» **Text shown**
-- START --

# Best Lamb of God album to start with ?



## mongey (Jun 13, 2013)

So I just bought tix to see Meshuggah ,who I love , play with lamb of god at a small local sydney venue . amped

Never listened to Lamb of God other than a song here or there. what's a good album to grab to get into them ? usually with a new band I buy their latest to see what they are up to and work backwards if I like em


----------



## spawnofthesith (Jun 13, 2013)

I'd go with Ashes of the Wake or As the Palaces Burn


----------



## SoItGoesRVA (Jun 13, 2013)

As the Palaces Burn. Trust me.


----------



## Triple7 (Jun 13, 2013)

spawnofthesith said:


> I'd go with Ashes of the Wake or As the Palaces Burn


----------



## DISTORT6 (Jun 13, 2013)

Killadelphia. A little bit of this, a little bit of that....


----------



## Joose (Jun 13, 2013)

Sacrament. Why not just start with the best?


----------



## SoItGoesRVA (Jun 13, 2013)

Joose said:


> Sacrament. Why not just start with the best?



Let the album arguments commence /sarcasm


----------



## AngstRiddenDreams (Jun 13, 2013)

As the Palaces Burn. My first LOG record. Incredibly heavy and awesome. You'll never regret it I swear. Just listen to In Defense Of Our Good Name...


----------



## NickS (Jun 13, 2013)

I'd say Ashes of the Wake is very debatably my favorite, but anything from As the Palaces Burn thru Sacrament is gonna be good to start with.


----------



## DeadWeight (Jun 13, 2013)

My fave is Sacrament, but Killadelphia would be a great place to start.


----------



## JEngelking (Jun 13, 2013)

Ashes of the Wake or Sacrament.  Those were my first records from them.


----------



## mongey (Jun 13, 2013)

Thanks All. 

Looks like i'll grab ashes of the wake and give it a run


----------



## EdgeC (Jun 13, 2013)

In the order they were released. I think if i listened to Resolution first I don't think I would be the lamb of god fan that I am.

It was songs like Ruin, Black Label, Hourglass and Laid to Rest that got me hooked. Sacrament was an awesome follow-up and Wrath had some real high points. But Resolution is where they lost me.


----------



## rifftrauma (Jun 13, 2013)

+ 1 for Ashes 

"Remorse Is for the Dead"


----------



## ECGuitars (Jun 13, 2013)

erotophonophilia said:


> Any, because you should view your fans as subhuman, because being less than a mediocre vocalist drunk piece of shit means your good.



What the hell are you even talking about? The fact that randy was proven INNOCENT in a court of law, and has been sober for well over 5 years? Get off your high horse buddy They treat their fans like gold. 

Back on topic, I would suggest listening to the albums in chronological order, starting with New American Gospel. It'll give you a good sense of what kind of progression the band has made in their career


----------



## asher (Jun 13, 2013)

erotophonophilia said:


> Any, because you should view your fans as subhuman, because being less than a mediocre vocalist drunk piece of shit means your good.



Randy's been sober for years now bro.

-- END --

» **Extracted information**
-- START --

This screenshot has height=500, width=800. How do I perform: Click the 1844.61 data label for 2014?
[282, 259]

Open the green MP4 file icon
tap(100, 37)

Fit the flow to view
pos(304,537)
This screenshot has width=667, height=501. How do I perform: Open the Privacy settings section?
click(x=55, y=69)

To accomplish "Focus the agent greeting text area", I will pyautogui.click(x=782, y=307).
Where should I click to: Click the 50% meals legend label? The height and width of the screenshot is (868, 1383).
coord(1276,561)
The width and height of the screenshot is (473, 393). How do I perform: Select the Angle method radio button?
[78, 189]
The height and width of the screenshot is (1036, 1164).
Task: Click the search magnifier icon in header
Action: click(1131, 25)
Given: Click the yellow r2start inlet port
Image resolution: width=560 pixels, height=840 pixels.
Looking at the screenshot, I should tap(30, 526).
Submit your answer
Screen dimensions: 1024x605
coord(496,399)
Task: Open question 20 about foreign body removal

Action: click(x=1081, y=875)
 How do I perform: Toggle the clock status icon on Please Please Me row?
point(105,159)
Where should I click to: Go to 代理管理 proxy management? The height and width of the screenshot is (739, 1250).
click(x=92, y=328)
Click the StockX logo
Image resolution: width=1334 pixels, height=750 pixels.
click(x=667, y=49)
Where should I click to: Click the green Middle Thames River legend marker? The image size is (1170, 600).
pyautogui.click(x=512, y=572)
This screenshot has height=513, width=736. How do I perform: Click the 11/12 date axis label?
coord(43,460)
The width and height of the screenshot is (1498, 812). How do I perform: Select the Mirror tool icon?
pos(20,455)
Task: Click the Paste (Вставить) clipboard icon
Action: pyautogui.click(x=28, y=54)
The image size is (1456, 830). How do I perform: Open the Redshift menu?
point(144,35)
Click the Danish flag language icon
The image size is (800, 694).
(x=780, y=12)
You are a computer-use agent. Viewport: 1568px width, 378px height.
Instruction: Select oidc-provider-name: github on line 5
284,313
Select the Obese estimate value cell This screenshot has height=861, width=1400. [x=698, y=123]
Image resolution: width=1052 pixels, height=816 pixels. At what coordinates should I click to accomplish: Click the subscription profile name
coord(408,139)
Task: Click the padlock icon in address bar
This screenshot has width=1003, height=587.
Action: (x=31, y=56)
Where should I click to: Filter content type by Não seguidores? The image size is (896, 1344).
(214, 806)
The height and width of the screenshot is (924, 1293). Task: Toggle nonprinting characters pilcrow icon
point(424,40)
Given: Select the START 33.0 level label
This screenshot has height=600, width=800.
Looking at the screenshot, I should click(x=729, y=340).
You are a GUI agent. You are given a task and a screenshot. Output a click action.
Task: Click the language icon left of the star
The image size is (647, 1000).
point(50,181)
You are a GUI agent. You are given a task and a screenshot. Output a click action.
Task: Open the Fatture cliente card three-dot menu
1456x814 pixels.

-- END --

» **Given task**
Reproduce the part of the Lamb of God album thread starting with "## asher (Jun" and going on through "years now bro.", word for word. The records play no part in what is asked here.

» **Task solution**
## asher (Jun 13, 2013)

erotophonophilia said:


> Any, because you should view your fans as subhuman, because being less than a mediocre vocalist drunk piece of shit means your good.



Randy's been sober for years now bro.